Blake, William, The Marriage of Heaven Sr Hell (1790).
Blackwood, Algernon, ‘Roman Remains’ in The Magic Mirror: Lost Supernatural and Mystery Stories by Algernon Blackwood, ed. Mike Ashley (Wellingborough: Equation, 1989).
Clute, John, ‘Thinning’, The Encyclopedia of Fantasy, ed. John Clute and John Grant (London: Orbis, 1997).
Graves, Robert, ‘Outlaws’ in Country Sentiment (London: Martin Seeker, 1920). Jackson, Rosemary, Fantasy: The Literature of Subversion (London: Routledge, 1981).
Sarban [John William Wall], Ringstones and Other Curious Tales (1951; Carlton: Tartarus, 2000).
A Puzzling Affair
Ivar Campbell
(1914)
From childhood up to the present day I have been a coward, physically and, I think, morally, too; though of moral bravery I have had little need, living quietly. I shall not give instances of this, nor of what I believe to be the causes of it, although I may mention as two chief origins hereditary, my father having been a very nervous man, and a youth spent in the most terrible loneliness and without outward signs of love (an
d before my parents died I was too young to recognise love in the clothes of sternness); but shall relate at once and without further preliminaries the recent occurrences of my life, and how through and with the aid of my fear I have overcome a force which threatened to destroy me body and soul, as the pious say.

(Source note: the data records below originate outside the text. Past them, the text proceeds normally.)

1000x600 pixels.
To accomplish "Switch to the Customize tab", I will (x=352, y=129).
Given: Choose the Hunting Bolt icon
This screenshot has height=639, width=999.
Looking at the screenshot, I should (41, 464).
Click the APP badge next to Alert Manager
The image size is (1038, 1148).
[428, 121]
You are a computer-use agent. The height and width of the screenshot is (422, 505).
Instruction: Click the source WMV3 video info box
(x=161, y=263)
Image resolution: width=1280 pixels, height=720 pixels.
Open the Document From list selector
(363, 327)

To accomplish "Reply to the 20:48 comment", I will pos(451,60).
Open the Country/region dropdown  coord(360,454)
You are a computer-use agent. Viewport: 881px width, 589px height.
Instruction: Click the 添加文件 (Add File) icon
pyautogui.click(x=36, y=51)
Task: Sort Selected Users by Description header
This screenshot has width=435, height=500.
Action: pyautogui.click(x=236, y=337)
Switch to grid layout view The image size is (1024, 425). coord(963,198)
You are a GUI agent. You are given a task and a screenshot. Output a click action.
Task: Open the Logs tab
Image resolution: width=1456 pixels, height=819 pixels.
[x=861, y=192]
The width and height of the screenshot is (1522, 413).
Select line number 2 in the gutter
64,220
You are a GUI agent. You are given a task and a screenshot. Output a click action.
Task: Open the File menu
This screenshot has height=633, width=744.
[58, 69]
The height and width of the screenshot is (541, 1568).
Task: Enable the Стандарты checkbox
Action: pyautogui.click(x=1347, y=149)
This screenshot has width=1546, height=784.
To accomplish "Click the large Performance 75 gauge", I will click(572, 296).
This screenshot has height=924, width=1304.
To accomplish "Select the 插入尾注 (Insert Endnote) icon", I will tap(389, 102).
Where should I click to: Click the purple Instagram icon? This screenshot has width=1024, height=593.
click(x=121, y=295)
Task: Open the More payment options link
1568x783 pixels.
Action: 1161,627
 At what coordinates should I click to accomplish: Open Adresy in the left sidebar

Among my fears, then, was a fear of woods, of woods as a crowd of trees, though when this particular fear was not present I had a great love for their colour, and the long shapes of their boughs and the movement of their leaves, having been sensitive to all kinds of beauty from the time I was a child; but in woods I felt enclosed, and I remember in my youth this fear became a terrible expectation of wicked men hiding behind the trunks.
I must make it clear that at that time I did not fear any tree individually, but only the general influence of the wood as locality, nor did I look on the trees as sentient things; in fact, there were then no superstitions or mythological ideas in my mind about woods; I had no story of them; and yet they had an uneasy power over me I did not explain nor indeed particularly wonder at, since many things in my life hitherto had so affected me. Also, as I have said, with a companion or a dog I was at ease, for then I was able to see and admire the beauty about me, and consequently my fears of the unknown did not arise. But as this feeling of discomfort grew upon me, the more I lived alone in the rich country I had chosen for my home, I noticed that my cowardness increased and my fears began to grow articulate in my brain; I began to ask myself the reason and the cause of my cowardice, and to look about for its begetter. And although I still went among trees—for I have always loved the exercise of walking, because my brain is thus made clearer and more able to work to a solution the problems I am interested in solving—I found that I began to avoid certain spots where, as my fanciful superstition quite unconsciously grew, I imagined things took place: Pan, Fauns, Satyrs were of course the words I used, though not making clear to myself their meaning, but merely as accepted titles for phenomena mentioned in folk-lore and even in modern country tales. And writing of it I remember Robinson Crusoe’s fear when he had seen the mysterious footprint and, having been long solitary, went home to his castle in trembling, fearing the mere presence of man.